- Associated Press - Monday, May 4, 2020

BISMARCK, N.D. (AP) - Julie Jacobson’s job recently got a lot more challenging.

As an infection prevention manager at Sanford Health in Bismarck, she’s tasked with helping protect patients and staff from the new coronavirus, which causes the COVID-19 disease.

Jacobson recently took The Bismarck Tribune inside the hospital’s “COVID war room,” where she demonstrated how doctors and nurses treating patients with coronavirus properly wear special equipment to keep themselves safe.

What is PPE?

Personal protective equipment, or PPE, “acts as a barrier between infectious materials such as viral and bacterial contaminants and your skin, mouth, nose, or eyes,” according to the Food and Drug Administration. “When used properly and with other infection control practices such as hand-washing, using alcohol-based hand sanitizers, and covering coughs and sneezes, it minimizes the spread of infection from one person to another.”

Medical staff put on protective equipment anytime they deal with a potential infectious disease, but the level of PPE worn “depends on the actual situation that’s out there,” Jacobson said.

“Anytime time you have an unknown virus — you know, this (coronavirus) is such a new one, we’re still trying to figure it out — you take those extra precautions,” she said.

Levels of protection

The first step is putting on a surgical gown and gloves. The gloves are worn over the top of the gown to create a seal.

“You put it on over the top (of the gown) so you have that protection on your wrists,” Jacobson said.

The next steps depend on the level of contact a health worker is going to have with the patient.

If the worker is just going to assess the patient and not have close contact, a regular surgical mask should be worn along with a face shield, according to Jacobson.

The mask offers a basic level of protection for breathing, and the face shield helps prevent airborne particles from coming in contact with the eyes and nose.

However, if a doctor determines that a patient warrants a COVID-19 test, either an N95 respirator or a powered air purifying respirator, known as a PAPR, must be worn by medical staff collecting the sample, per recommendations from the federal Centers for Disease Control and Prevention.

Explaining the acronyms

The “N” in N95 stands for “not oil resistant,” and the number refers to the minimum percentage of particles filtered out by the mask. N95 respirators are certified to filter at least 95% of airborne particles.

N95 respirators are made with High Efficiency Particulate Air material, known as HEPA, that traps particles with a size of 0.3 microns. For comparison, a single human hair averages about 70 microns in diameter.

Employees are fit tested every year to ensure a tight seal with their N95 respirators. There is a bit of suction that occurs when wearing the N95 properly, so having a tight seal is crucial to ensure every breath inhaled is filtered, according to Jacobson.

“Every year we have to fit test this to the person and make sure that they didn’t gain weight, or they didn’t some type of facial surgery or dental surgery that caused this to not fit well anymore,” she said. “If you would wear one that doesn’t fit you, it could leak.”

Proper breathing

Wearing the N95 ensures each breath is purified, but the face shield still must be worn in conjunction to prevent fine particles from coming in contact with the eyes and nose.

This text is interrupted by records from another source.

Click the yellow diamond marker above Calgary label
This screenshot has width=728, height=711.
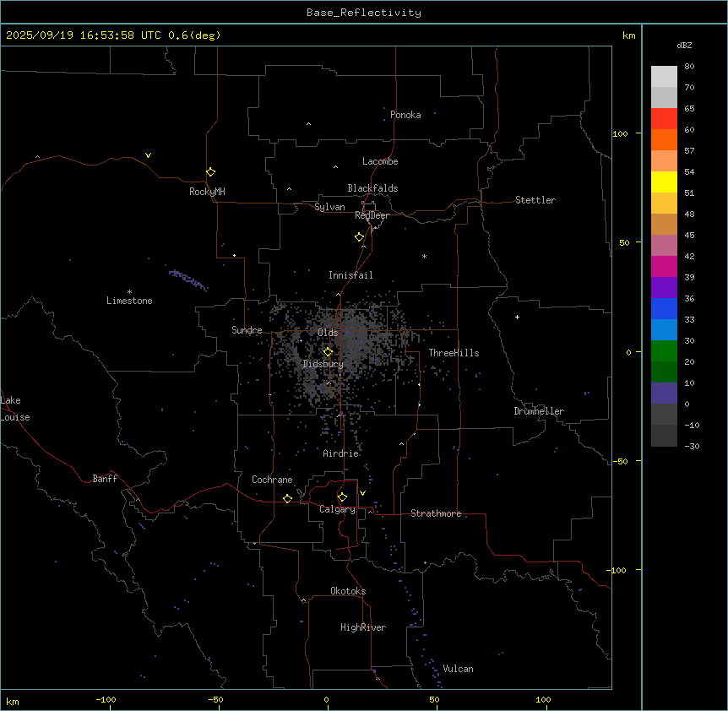342,497
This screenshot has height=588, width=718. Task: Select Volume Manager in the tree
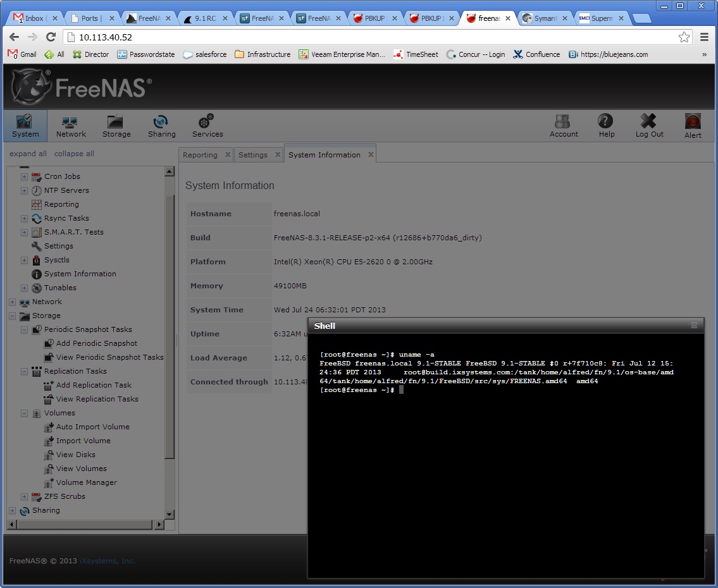[87, 482]
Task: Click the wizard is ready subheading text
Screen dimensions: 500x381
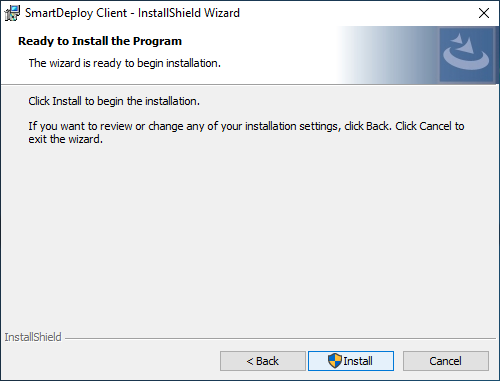Action: (125, 63)
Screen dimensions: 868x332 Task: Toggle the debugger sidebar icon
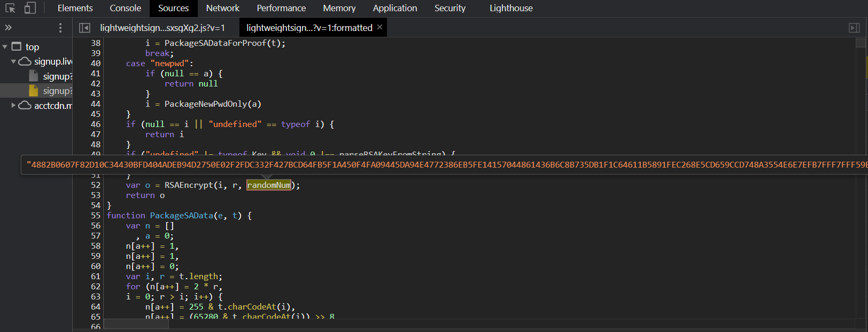[854, 28]
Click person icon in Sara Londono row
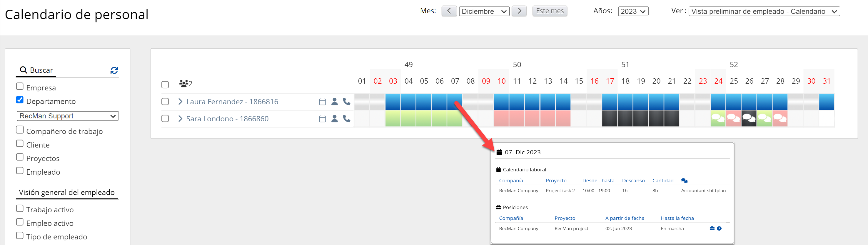 334,119
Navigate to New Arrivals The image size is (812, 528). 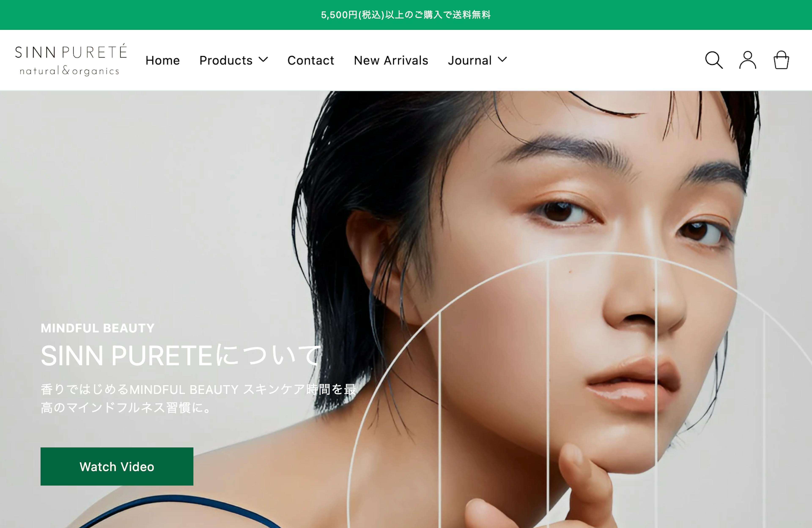(x=391, y=60)
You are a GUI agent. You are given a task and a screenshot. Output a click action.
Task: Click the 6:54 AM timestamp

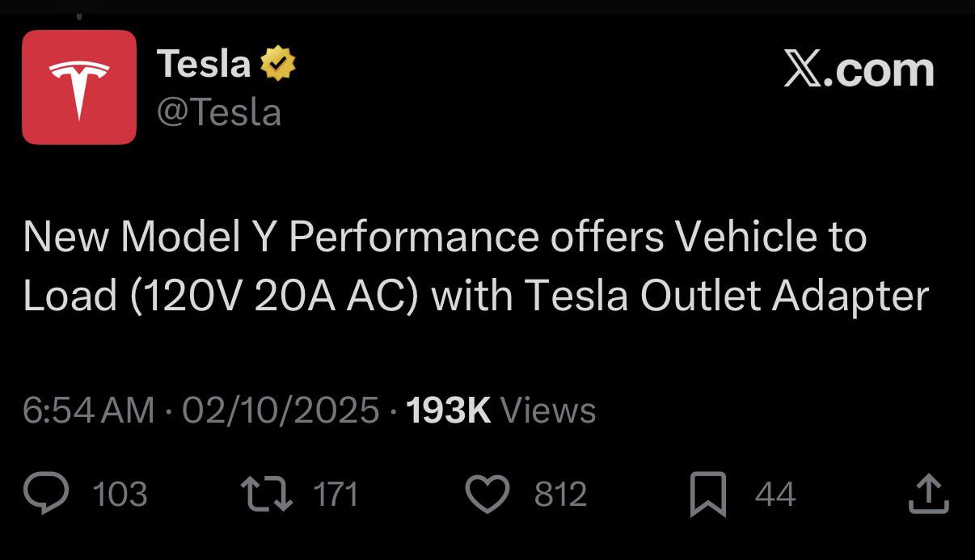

Equivalent in protection to that is the powered air purifying respirator, or PAPR. A PAPR device is worn on the back, similar to a scuba tank, and pumps purified air through a hose into a hooded face mask.

“We used these when we had Ebola,” Jacobson said, referring to the virus outbreak in 2014.

The fabric on the hooded face mask is porous, allowing the wearer to breathe out normally while still offering protection. The PAPR provides a bit more cooling due to the air flow than the N95 respirator, a nice side benefit, Jacobson said.

Each PAPR is dedicated to a specific person who uses it around coronavirus patients if they have one. The hooded face masks are disposable, but since they’re in such short supply these days, Jacobson declined to wear the hood during the demonstration.

“They’re so precious right now. I can’t use it,” she said.

Final steps

After a COVID-19 test is performed and medical staff leave the patient’s room, the next step is for workers to remove the dirty PPE without exposing themselves to the virus.

Jacobson tore the gown at the shoulders and pulled it off her body, bundling it up while pulling off her gloves to avoid touching the contaminated front side.

Workers must wash hands with soap and water or sanitize them with 60% alcohol sanitizer or greater before removing any of the facial PPE. It’s important to avoid touching the front of an N95 respirator when removing it, “because that’s the dirtiest part of it,” Jacobson said.

Cautious confidence

By taking the necessary precautions, Jacobson feels confident she’s protected around coronavirus patients. She noted that the virus is spreading in the community and health workers could get exposed out there as well, not just in the hospital.

“Everyone was a little tentative at first” when the new virus showed up, she said, “but we know that the N95s have been successful in other places.”

Jacobson is excited to see more widespread testing become available to indicate how many people got the virus without knowing it.

“There’s people that don’t have a lot of symptoms, have mild symptoms, and that’s what the testing is going to show us,” she said.